RECORDS SHOWN
*****

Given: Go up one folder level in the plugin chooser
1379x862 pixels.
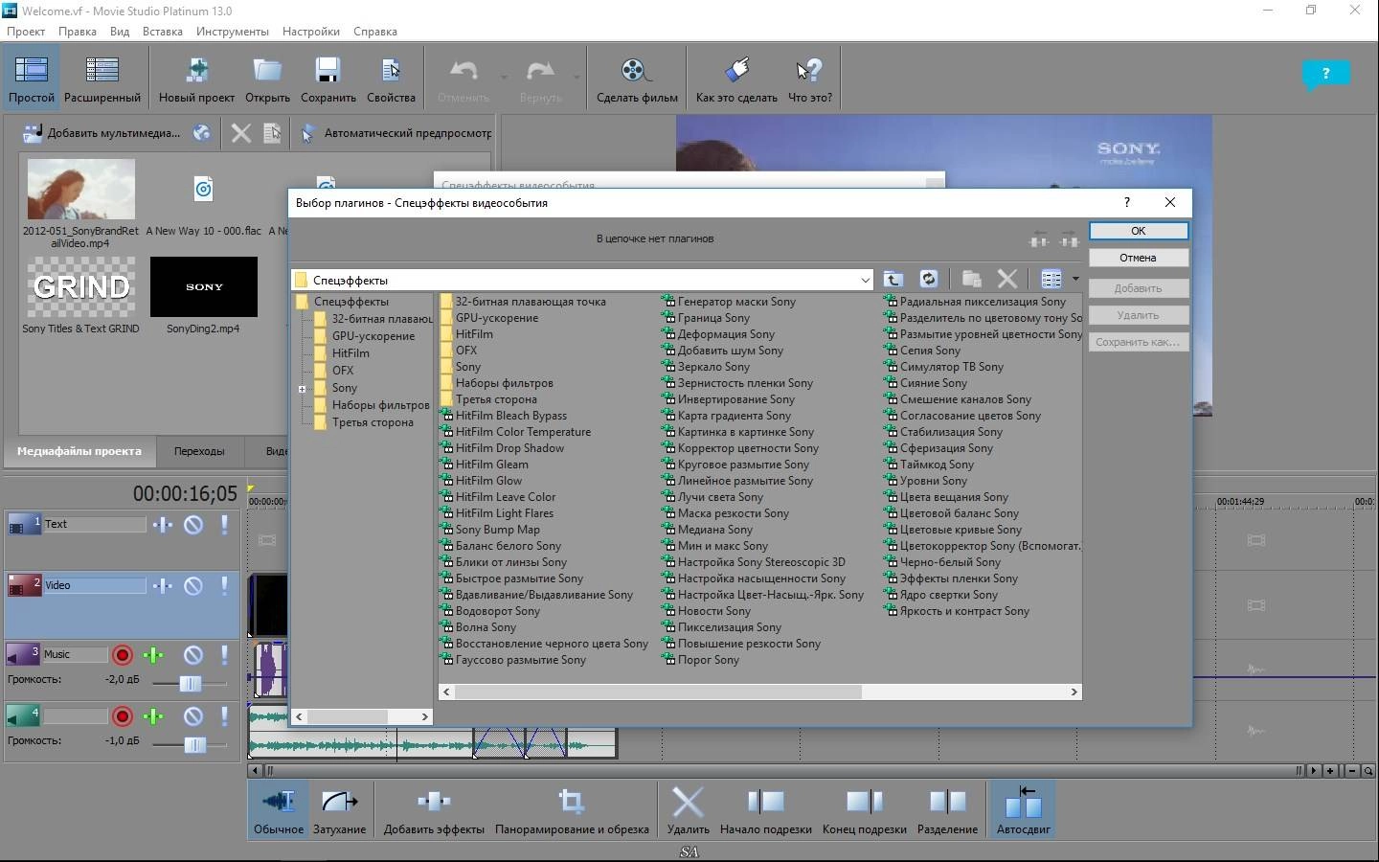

*****

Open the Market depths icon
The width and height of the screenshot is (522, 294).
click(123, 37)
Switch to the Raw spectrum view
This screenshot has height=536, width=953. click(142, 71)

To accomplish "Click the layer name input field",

*****

SHORT TASK
Output the record lines unchanged, starting at the line containing "Given: Go up" and ending at the line containing "1379x862 pixels.".

TASK RESPONSE
Given: Go up one folder level in the plugin chooser
1379x862 pixels.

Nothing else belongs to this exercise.